*Excerpt from a dataset*

-------------------------

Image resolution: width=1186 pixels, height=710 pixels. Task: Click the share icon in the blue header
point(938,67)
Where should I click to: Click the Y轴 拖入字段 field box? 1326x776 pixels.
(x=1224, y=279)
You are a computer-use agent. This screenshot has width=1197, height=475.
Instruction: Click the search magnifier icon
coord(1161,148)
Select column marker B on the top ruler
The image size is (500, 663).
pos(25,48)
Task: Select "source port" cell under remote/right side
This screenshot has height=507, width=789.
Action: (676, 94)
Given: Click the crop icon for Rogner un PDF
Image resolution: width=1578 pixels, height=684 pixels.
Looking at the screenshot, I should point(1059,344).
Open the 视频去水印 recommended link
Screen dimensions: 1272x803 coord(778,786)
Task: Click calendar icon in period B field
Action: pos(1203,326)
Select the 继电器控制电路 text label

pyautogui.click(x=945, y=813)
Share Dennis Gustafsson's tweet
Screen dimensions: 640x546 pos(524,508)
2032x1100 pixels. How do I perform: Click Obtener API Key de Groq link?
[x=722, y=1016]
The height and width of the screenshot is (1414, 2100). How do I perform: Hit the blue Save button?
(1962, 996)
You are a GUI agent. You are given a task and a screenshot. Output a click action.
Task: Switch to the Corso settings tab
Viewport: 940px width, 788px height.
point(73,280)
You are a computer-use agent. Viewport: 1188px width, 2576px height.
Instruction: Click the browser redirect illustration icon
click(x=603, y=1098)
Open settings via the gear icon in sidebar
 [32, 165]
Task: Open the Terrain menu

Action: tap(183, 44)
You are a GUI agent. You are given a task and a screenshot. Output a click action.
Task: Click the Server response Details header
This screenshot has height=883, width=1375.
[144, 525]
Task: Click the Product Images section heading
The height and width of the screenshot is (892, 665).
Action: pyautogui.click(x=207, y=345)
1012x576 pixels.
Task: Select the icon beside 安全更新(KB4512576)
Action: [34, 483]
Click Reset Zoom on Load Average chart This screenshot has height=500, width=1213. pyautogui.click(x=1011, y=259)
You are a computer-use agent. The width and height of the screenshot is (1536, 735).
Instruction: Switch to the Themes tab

-------------------------

*DIRECTIONS FOR THIS TASK*
Revise the data above so that every occurrence of "computer-use agent" becomes "desktop automation agent", keeping everything else unchanged.

*EXPECTED ANSWER*
Image resolution: width=1186 pixels, height=710 pixels. Task: Click the share icon in the blue header
point(938,67)
Where should I click to: Click the Y轴 拖入字段 field box? 1326x776 pixels.
(x=1224, y=279)
You are a desktop automation agent. This screenshot has width=1197, height=475.
Instruction: Click the search magnifier icon
coord(1161,148)
Select column marker B on the top ruler
The image size is (500, 663).
pos(25,48)
Task: Select "source port" cell under remote/right side
This screenshot has height=507, width=789.
Action: (676, 94)
Given: Click the crop icon for Rogner un PDF
Image resolution: width=1578 pixels, height=684 pixels.
Looking at the screenshot, I should point(1059,344).
Open the 视频去水印 recommended link
Screen dimensions: 1272x803 coord(778,786)
Task: Click calendar icon in period B field
Action: pos(1203,326)
Select the 继电器控制电路 text label

pyautogui.click(x=945, y=813)
Share Dennis Gustafsson's tweet
Screen dimensions: 640x546 pos(524,508)
2032x1100 pixels. How do I perform: Click Obtener API Key de Groq link?
[x=722, y=1016]
The height and width of the screenshot is (1414, 2100). How do I perform: Hit the blue Save button?
(1962, 996)
You are a GUI agent. You are given a task and a screenshot. Output a click action.
Task: Switch to the Corso settings tab
Viewport: 940px width, 788px height.
point(73,280)
You are a desktop automation agent. Viewport: 1188px width, 2576px height.
Instruction: Click the browser redirect illustration icon
click(x=603, y=1098)
Open settings via the gear icon in sidebar
 [32, 165]
Task: Open the Terrain menu

Action: tap(183, 44)
You are a GUI agent. You are given a task and a screenshot. Output a click action.
Task: Click the Server response Details header
This screenshot has height=883, width=1375.
[144, 525]
Task: Click the Product Images section heading
The height and width of the screenshot is (892, 665).
Action: pyautogui.click(x=207, y=345)
1012x576 pixels.
Task: Select the icon beside 安全更新(KB4512576)
Action: [34, 483]
Click Reset Zoom on Load Average chart This screenshot has height=500, width=1213. pyautogui.click(x=1011, y=259)
You are a desktop automation agent. The width and height of the screenshot is (1536, 735).
Instruction: Switch to the Themes tab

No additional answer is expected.